=== Begin Enclosure ===

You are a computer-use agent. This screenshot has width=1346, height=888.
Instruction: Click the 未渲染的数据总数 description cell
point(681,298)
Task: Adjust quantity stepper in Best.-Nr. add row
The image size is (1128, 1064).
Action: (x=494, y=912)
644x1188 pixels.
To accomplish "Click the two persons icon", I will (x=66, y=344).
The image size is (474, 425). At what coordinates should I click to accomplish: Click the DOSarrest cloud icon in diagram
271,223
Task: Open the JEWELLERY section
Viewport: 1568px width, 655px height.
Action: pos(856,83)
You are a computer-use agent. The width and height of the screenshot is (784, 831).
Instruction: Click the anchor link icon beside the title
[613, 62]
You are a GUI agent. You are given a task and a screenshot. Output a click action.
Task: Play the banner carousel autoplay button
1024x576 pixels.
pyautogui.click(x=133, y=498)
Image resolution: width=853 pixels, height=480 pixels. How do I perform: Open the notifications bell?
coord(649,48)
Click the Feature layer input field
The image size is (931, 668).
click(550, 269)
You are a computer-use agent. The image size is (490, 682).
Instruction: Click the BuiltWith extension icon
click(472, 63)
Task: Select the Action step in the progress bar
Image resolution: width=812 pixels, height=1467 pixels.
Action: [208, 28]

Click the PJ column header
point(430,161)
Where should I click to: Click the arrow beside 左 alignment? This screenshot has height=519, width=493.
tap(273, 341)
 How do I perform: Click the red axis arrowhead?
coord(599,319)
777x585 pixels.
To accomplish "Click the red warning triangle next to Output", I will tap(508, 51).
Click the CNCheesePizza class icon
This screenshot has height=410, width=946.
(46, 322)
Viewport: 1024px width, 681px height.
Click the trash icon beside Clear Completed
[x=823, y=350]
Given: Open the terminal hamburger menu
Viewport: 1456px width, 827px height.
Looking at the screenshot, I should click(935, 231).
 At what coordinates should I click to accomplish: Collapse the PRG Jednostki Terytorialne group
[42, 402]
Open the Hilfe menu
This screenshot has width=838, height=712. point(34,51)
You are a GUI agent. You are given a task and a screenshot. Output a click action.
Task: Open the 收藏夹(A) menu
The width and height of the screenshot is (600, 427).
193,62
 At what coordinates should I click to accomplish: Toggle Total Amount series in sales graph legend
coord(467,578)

=== End Enclosure ===

**To do**
Output only the lines from the one holding "Given: Open the terminal hamburger menu" through the last line above, exactly as they appear.

**Solution to the problem**
Given: Open the terminal hamburger menu
Viewport: 1456px width, 827px height.
Looking at the screenshot, I should click(935, 231).
 At what coordinates should I click to accomplish: Collapse the PRG Jednostki Terytorialne group
[42, 402]
Open the Hilfe menu
This screenshot has width=838, height=712. point(34,51)
You are a GUI agent. You are given a task and a screenshot. Output a click action.
Task: Open the 收藏夹(A) menu
The width and height of the screenshot is (600, 427).
193,62
 At what coordinates should I click to accomplish: Toggle Total Amount series in sales graph legend
coord(467,578)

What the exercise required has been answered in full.